Obviously there are always the paragons of ethical virtue who can only climb things ground-up, can never look at climbing media in case they might blow an on-sight, and who must be carried blindfold to the crag in a sedan chair made of bouldering mats and clip-sticks (except they are unlikely to own either of these pieces of kit – cheating, ain’t it). They’ll tell you they are the real deal until they’re blue in the face, but there will always be a few skeletons in the closet. Maybe the time they abbed a route to clean it and accidentally opened one of their eyes, or the time they wandered around to the top of the crag or boulder and looked at the top holds of their chosen route. Oh yes, let s/he who is without sin cast the first rock.

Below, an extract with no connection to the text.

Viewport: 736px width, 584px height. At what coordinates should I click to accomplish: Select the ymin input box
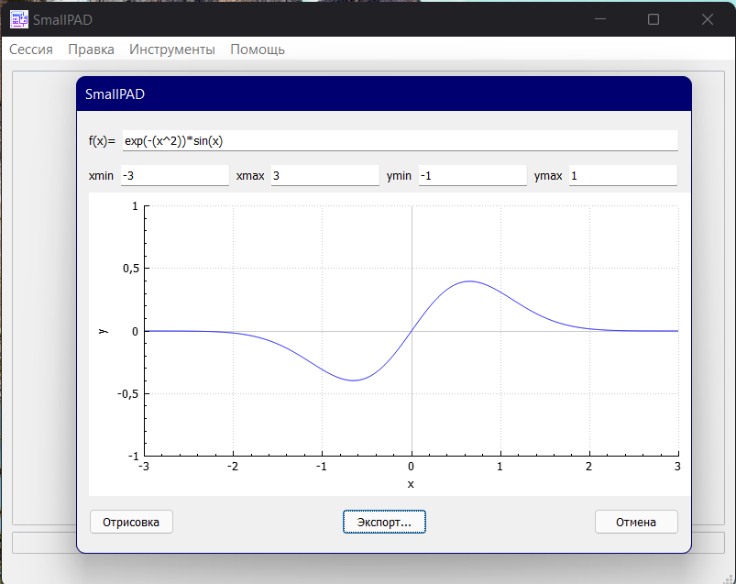pyautogui.click(x=472, y=175)
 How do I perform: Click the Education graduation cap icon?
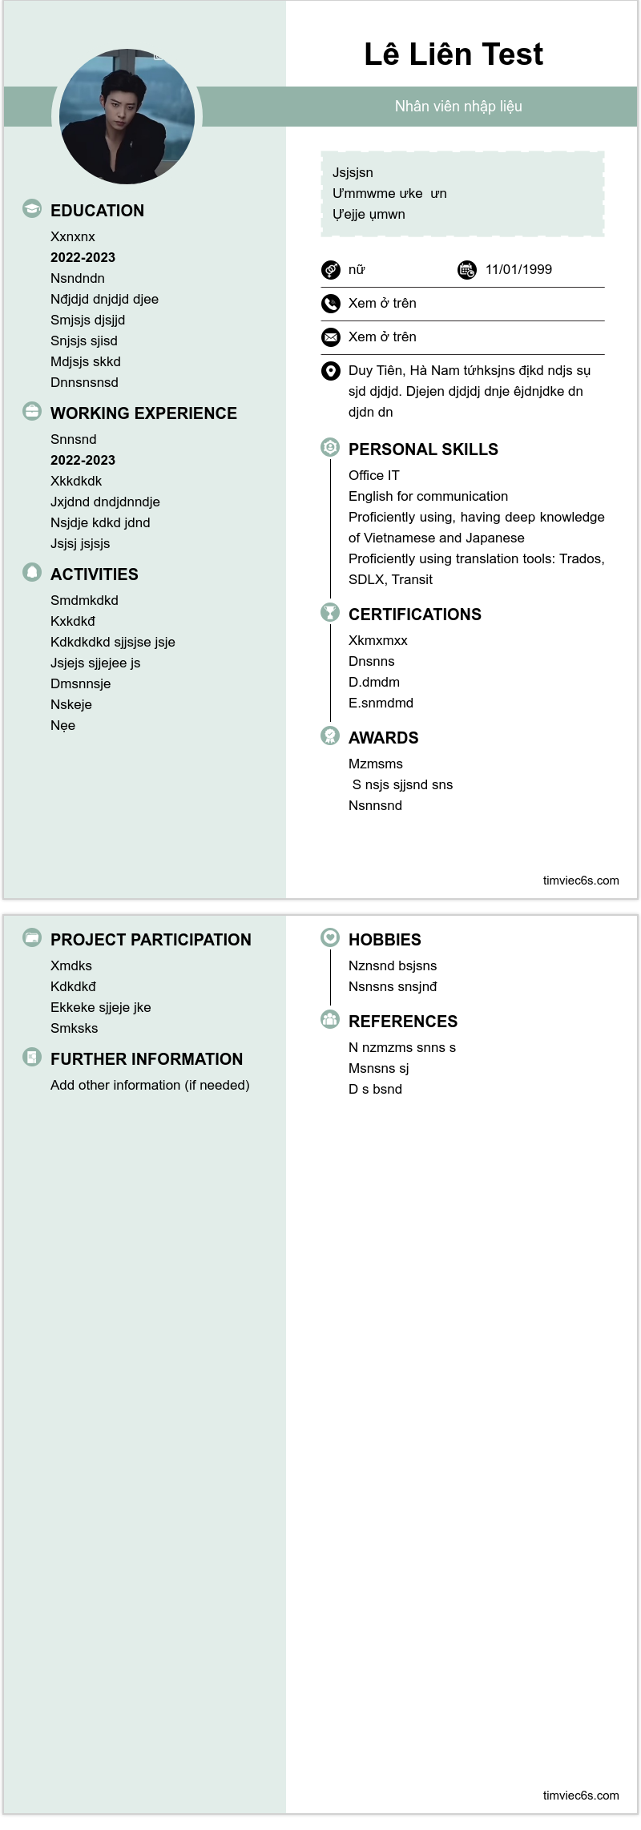point(32,209)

Of course, in climbing there is blatant cheating – saying you did something when you didn’t. There are many cases of this, but writing about many of the most famous would probably get me sued (so if you want to hear these stories you’ll need to take me to the pub and ply me with drink). Modern climbing methods and techniques have brought us new sorts of cheating and this is what this article is about. The clincher is the fact that these cheats are kosher – they are the ones that will help you to climb better, but which you won’t get told off for by your peers. In fact, you might find that if you start stacking the odds in your favour a little more often, maybe your mates might follow suit. So, here goes.
First up is chalk. The contentious white powder is one of the biggest cheats a modern climber has. Traditionally frowned upon, and at one stage led to the formation of the ethical ‘Clean Hand Gang’, chalk is now widely considered to be acceptable in most places. In fact, we love cheating with this stuff so much it gets everywhere. All the holds on popular routes and boulder problems are often visible on GoogleEarth, or so I’m told. The cheat here is obvious – just wait to try a route until somebody else has been up it and marked all the holds for you. Then there should be no problem with you being able to fathom out a sequence from the deck, or being able to see the next hold when in extremis. This cheat has been the saviour of many, but possibly the downfall of nearly the same number. All it takes is for the first person to chalk up some rock that isn’t a hold, or to overlook a jug and chalk up some tiny crimps that you can’t hold, and the job’s knackered. The problem can be even more depressing when we take the nemesis of the modern boulderer and sport climber – the ‘tick mark’ (or Rookie Stripe, as it’s known in the States). Get too used to slapping wildly for these helpful little chalky lines and you might get a nasty surprise. I vividly remember taking the ride off the top off a route in Glen Coe after I spied a tick mark beckoning me towards the finishing jug of a route that had left me stranded, pumped out of my mind and very run-out. Whilst airborne I pondered what on earth the bird that had shat my illusory tick mark onto the rock had been standing on whilst pooing, because its perch certainly hadn’t been good enough for me to hold on to. Beware the bird-poo tick mark – the birds love watching man trying to fly, and they do this sort of thing on purpose.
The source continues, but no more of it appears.